# First Extended Trip



## Aunt B (Apr 30, 2007)

Aunt B here,

We are just about packed up for our first extended trip with our 21 rs. Knock on wood but We think we have all of the bugs out and she's ready to roll. We have our own business (print shop) and this is our second summer vacation in 15 years. Been working our hineys off all week to get all the orders out. We're leaving Friday (29th) and coming back Thursday the 5th. We love Lake Erie and hope the weather is going to be good. Taking the grandson and will go to Henry ford Museum one day. It's only an hour away. Hope we see some more OB's.

Everyone have a great 4th and be safe.

cya Aunt B


----------



## RizFam (Feb 25, 2006)

Have a fun & be safe.









Tami


----------



## skippershe (May 22, 2006)

Have a wonderful trip...Sounds like you need it!

Safe travels


----------



## moops (Jun 17, 2007)

Good luck on your first trip to Maymee Bay SP. We are going to try to get one of the nonreservable sites tomorrow, and if we are successfull we'll be staying Fri and Sat nights. We have a brand new 23 rs and camped in it for the first time last weekend at Bay City MI.

Information provided:
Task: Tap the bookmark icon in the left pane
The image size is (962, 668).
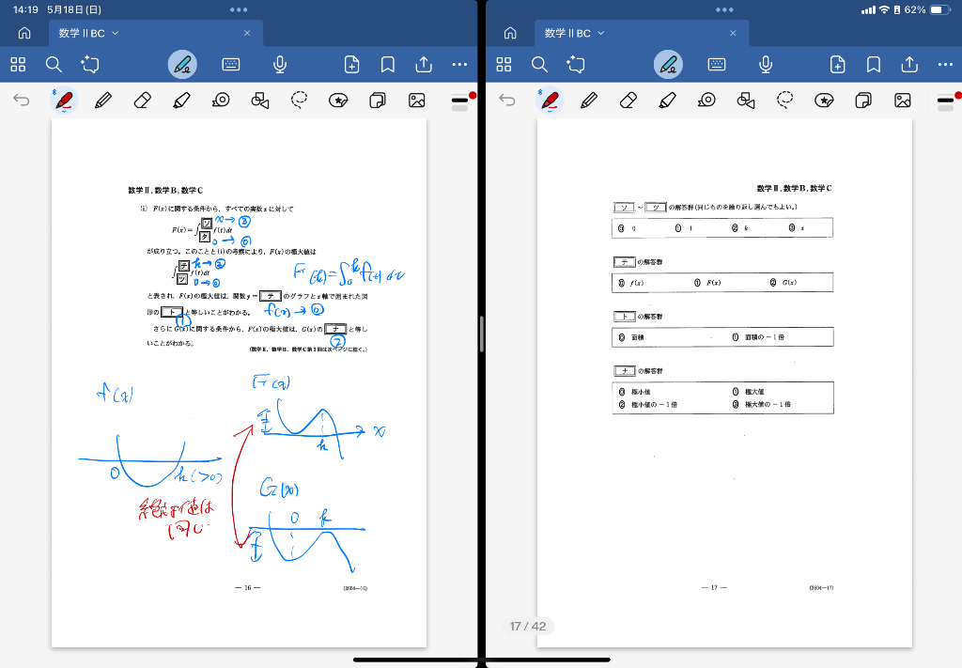Action: point(387,65)
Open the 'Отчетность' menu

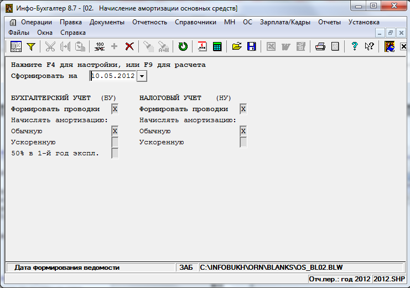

The request:
Copy from the forum thread, word for word, the passage from "Good luck on" to "Bay City MI.". Draw only on the forum thread for what comes next.

Result below:
Good luck on your first trip to Maymee Bay SP. We are going to try to get one of the nonreservable sites tomorrow, and if we are successfull we'll be staying Fri and Sat nights. We have a brand new 23 rs and camped in it for the first time last weekend at Bay City MI.